#### Instructions for the task:
For this exercise, reproduce the entries below exactly, but only from the line containing "Archive (1090, 1070)" through the line containing "Estrada (69, 1788)", both included.

▽

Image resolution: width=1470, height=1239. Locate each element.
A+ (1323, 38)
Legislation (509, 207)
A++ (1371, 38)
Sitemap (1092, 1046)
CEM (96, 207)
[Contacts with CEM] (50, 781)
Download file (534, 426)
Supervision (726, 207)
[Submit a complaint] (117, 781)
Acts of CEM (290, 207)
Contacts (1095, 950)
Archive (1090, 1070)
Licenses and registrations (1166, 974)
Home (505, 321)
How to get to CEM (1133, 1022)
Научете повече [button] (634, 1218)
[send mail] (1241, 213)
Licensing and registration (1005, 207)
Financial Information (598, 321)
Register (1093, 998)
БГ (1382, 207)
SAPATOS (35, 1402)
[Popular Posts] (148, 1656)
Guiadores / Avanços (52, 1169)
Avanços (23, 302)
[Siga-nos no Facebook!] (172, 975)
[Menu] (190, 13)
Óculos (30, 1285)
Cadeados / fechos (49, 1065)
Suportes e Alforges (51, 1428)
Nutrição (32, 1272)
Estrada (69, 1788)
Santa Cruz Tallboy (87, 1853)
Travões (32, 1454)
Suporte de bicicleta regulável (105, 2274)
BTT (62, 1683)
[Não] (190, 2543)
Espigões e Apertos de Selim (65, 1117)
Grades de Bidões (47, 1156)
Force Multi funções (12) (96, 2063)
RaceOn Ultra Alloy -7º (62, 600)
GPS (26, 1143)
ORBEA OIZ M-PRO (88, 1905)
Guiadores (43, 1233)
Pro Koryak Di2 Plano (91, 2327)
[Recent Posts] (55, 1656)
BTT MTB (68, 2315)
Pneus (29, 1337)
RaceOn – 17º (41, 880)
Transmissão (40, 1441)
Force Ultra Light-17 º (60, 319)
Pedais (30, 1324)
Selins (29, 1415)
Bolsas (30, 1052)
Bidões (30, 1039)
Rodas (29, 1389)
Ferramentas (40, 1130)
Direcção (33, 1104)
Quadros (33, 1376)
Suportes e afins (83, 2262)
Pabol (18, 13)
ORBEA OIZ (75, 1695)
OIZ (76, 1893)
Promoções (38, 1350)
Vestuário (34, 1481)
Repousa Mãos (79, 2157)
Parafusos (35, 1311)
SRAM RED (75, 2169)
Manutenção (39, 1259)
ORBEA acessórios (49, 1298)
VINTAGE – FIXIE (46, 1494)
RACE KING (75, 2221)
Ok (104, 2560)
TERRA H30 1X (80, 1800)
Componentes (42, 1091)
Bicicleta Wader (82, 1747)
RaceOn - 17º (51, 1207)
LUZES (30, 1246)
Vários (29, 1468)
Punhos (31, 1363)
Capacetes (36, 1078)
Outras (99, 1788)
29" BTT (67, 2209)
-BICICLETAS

△

#### Your response:
Archive (1090, 1070)
Licenses and registrations (1166, 974)
Home (505, 321)
How to get to CEM (1133, 1022)
Научете повече [button] (634, 1218)
[send mail] (1241, 213)
Licensing and registration (1005, 207)
Financial Information (598, 321)
Register (1093, 998)
БГ (1382, 207)
SAPATOS (35, 1402)
[Popular Posts] (148, 1656)
Guiadores / Avanços (52, 1169)
Avanços (23, 302)
[Siga-nos no Facebook!] (172, 975)
[Menu] (190, 13)
Óculos (30, 1285)
Cadeados / fechos (49, 1065)
Suportes e Alforges (51, 1428)
Nutrição (32, 1272)
Estrada (69, 1788)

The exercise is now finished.